> [Exercise prompt] Repeat, please, exactly the lines from the one that has "The width and" through the end of the records below, with pictures dropped.

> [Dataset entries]
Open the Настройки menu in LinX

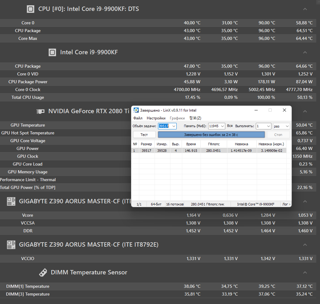(156, 118)
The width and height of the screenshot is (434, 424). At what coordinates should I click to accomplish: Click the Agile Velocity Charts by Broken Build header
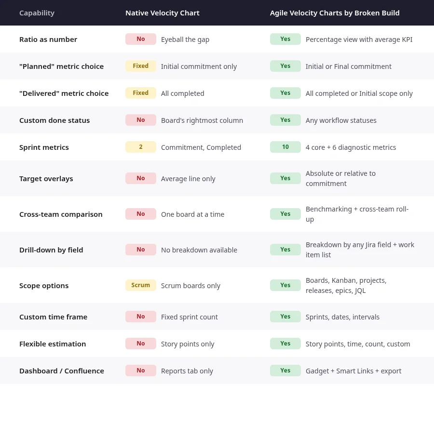(x=335, y=13)
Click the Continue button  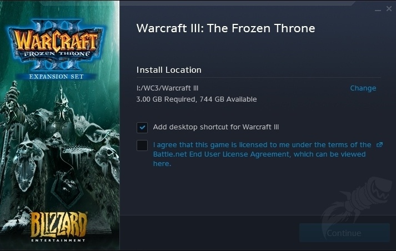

> [Output for this task]
The width and height of the screenshot is (434, 424). At what coordinates should I click to accomplish: Click the Agile Velocity Charts by Broken Build header
(x=335, y=13)
Click the Continue button  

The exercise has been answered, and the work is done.